Tests for the chain sync client.

The chain sync client is a stateful component that tracks the chain of an upstream peer. It validates the headers that it receives from the peer; validated headers are then reported to the block fetch client which will download them and offer them to the chain DB, which makes the final choice whether or not to adopt those blocks.

The tests mock a series of state changes of the up-stream node as well as the node's own state (the node's own state is relevant because if the node and the up-stream peer diverge too much we are not interested in their chain anymore, and we might not be able to validate their headers). We then check that the chain sync client is reporting the right exceptions if and only if we expect them to be thrown based on the mock state changes (exceptions such as "fork is deep", "up-stream node asked for an invalid rollback", etc.).

The client's (simulated) wall-clock matters in this test because the ChainSync client has special handling for headers that arrive before the wall-clock reaches the onset of the header's claimed slot, which is inevitable even with only honest peers due to non-global clocks drifting/etc. This test advances time in a way that is unrealistic but does allow for some headers to arrive early (but not so early that the client disconnects from the server).
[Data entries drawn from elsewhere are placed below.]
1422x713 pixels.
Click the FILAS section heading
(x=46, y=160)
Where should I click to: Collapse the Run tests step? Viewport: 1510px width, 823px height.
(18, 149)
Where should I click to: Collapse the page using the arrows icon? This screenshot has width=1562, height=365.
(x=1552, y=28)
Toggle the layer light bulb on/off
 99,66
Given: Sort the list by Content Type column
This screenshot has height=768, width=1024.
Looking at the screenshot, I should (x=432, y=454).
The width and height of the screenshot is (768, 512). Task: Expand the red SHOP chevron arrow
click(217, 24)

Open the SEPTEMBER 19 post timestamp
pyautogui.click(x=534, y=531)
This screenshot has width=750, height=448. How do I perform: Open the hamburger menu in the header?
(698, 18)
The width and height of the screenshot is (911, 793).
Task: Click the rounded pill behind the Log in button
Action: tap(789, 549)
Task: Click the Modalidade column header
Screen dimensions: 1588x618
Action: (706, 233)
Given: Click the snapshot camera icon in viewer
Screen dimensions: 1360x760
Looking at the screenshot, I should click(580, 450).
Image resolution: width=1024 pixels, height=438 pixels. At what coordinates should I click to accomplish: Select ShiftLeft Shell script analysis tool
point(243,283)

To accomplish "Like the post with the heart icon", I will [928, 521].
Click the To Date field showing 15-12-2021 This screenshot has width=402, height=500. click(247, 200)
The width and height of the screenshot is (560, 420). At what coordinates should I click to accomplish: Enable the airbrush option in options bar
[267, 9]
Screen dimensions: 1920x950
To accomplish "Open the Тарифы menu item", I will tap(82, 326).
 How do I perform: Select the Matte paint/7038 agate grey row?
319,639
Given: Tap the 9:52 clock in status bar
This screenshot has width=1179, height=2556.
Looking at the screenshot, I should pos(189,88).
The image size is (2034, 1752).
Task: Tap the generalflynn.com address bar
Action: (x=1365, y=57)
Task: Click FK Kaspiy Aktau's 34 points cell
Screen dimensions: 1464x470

The approach to the clocks is as follows. A logical clock drives the whole test; it ticks along the naturals. Each tick causes the local and upstream chains to update and that's the primary content of the whole test. However, the first thing that happens at the start of each logical tick is the client's simulated wall-clock advances (via a single threadDelay call) to the onset of the greatest slot involved in any of that logical tick's server-side chain updates less the randomly-chosen local clock skew. Thus, if the greatest header involved in some logical tick is part of an upstream chain update, then it will arrive as a future header (but only near-future, never far-future). (Client-side updates are also handled, but slightly differently; see the code comments.) Finally, recall that the io-sim layer means those delays happen nearly instantaneously with respect to the real world wall-clock.